If we were to toss a single die (singular for dice) 1000 times, how many 6’s could we expect over the long run? What is the standard deviation?

Answer 1

Hint: Consider n as the number of times the die is thrown, p as the probability of occurring 6 in a single throw and q as the probability of not occurring a 6 in a single throw. Now, to find the expected number of 6’s that may appear use the binomial distribution formula given as the expected number of occurrences of 6 = $np$. Now, find the variance of the event by using the binomial distribution formula given as ${{\sigma }^{2}}=npq$ where ${{\sigma }^{2}}$ denotes the variance. Take the square root of the variance to get the standard deviation.

Complete step-by-step solution:
Here we have been given the number of time a die is thrown and we are asked to find the expected number of times 6 may occur.
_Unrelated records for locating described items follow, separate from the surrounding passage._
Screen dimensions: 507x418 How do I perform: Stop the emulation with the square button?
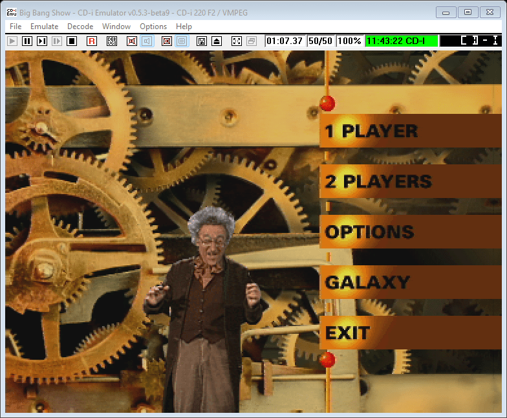(72, 41)
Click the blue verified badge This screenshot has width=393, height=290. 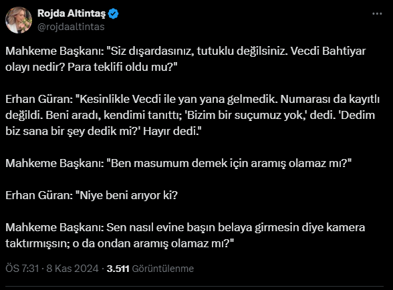[114, 13]
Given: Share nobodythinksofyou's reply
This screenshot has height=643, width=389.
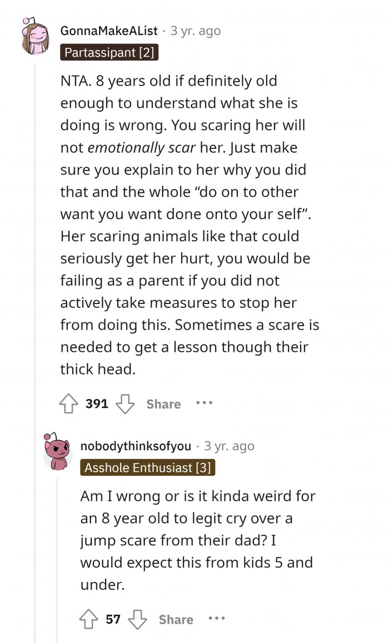Looking at the screenshot, I should (176, 620).
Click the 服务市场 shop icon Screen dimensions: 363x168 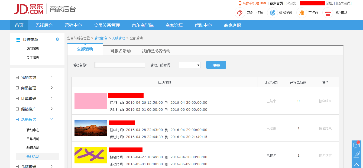point(328,13)
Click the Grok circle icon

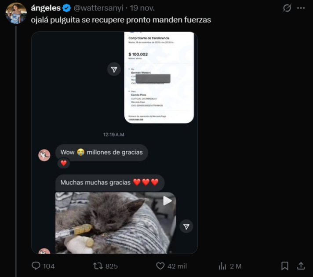pos(287,8)

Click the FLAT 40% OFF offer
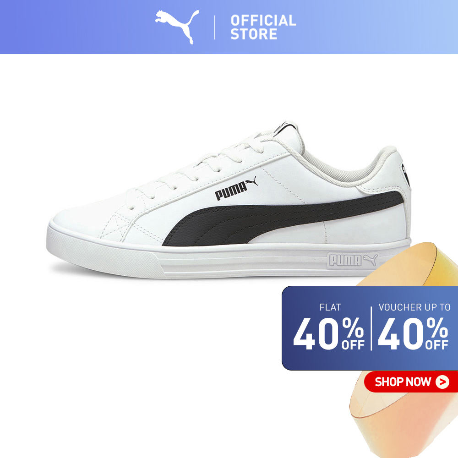click(x=329, y=327)
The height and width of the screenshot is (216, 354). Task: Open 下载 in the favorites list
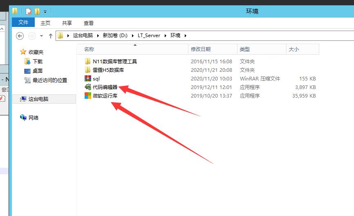point(38,61)
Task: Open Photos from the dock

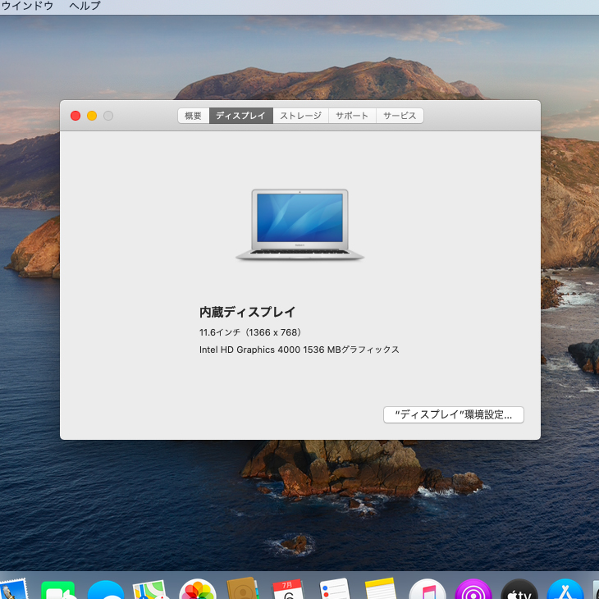Action: (197, 590)
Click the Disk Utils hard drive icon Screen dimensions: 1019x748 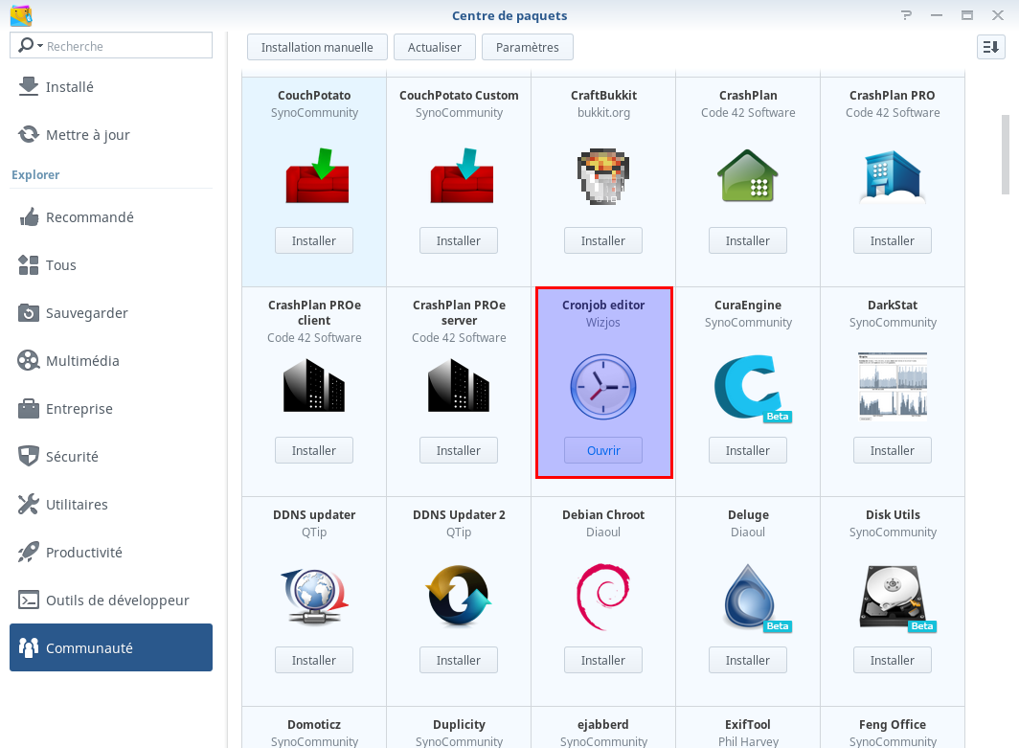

Also we have to find the standard deviation. Here we need to apply the binomial distribution formula to get the answer.
Now, let us consider the number of times the die is thrown is n, probability of occurring 6 in a single throw as p and probability of not occurring a 6 in a single throw as q. We know that a die is cubical in shape and the outcomes can be 1, 2, 3, 4, 5 or 6. Clearly we can see that we have only one favourable outcome (6) and the number of possible outcomes is 5 (1, 2, 3, 4, 5). Therefore we get,
$\Rightarrow n=1000,p=\dfrac{1}{6}$ and $q=\dfrac{5}{6}$
(i) Now, the expected number of times of the occurrence of a variable in binomial distribution is given by the product of n and p. so we get,
$\Rightarrow $ Expected number of occurrence of 6 = $1000\times \dfrac{1}{6}$
$\therefore $ Expected number of occurrence of 6 = $\dfrac{500}{3}$
(ii) To find the standard deviation first we need to calculate the variance because the square root of a variance is the standard deviation. In binomial probability distribution the variance is given by the formula ${{\sigma }^{2}}=npq$ where ${{\sigma }^{2}}$ denotes the variance. So we get,
$\begin{align}
  & \Rightarrow {{\sigma }^{2}}=1000\times \dfrac{1}{6}\times \dfrac{5}{6} \\
 & \Rightarrow {{\sigma }^{2}}=\dfrac{5000}{36} \\
\end{align}$
Taking square root both the sides we get,
$\begin{align}
  & \Rightarrow \sigma =\sqrt{\dfrac{5000}{36}} \\
 & \Rightarrow \sigma =\dfrac{50\sqrt{2}}{6} \\
 & \therefore \sigma =\dfrac{25\sqrt{2}}{3} \\
\end{align}$

Note: Remember the formulas used in the binomial probability distribution. If x is the desired number of success of an event containing n trials then the probability of the success is given as $P\left( x \right){{=}^{n}}{{C}_{x}}{{p}^{x}}{{q}^{1-x}}$. This formula is used in the binomial probability distribution. These formulas are used in calculation of certain terms used in statistics.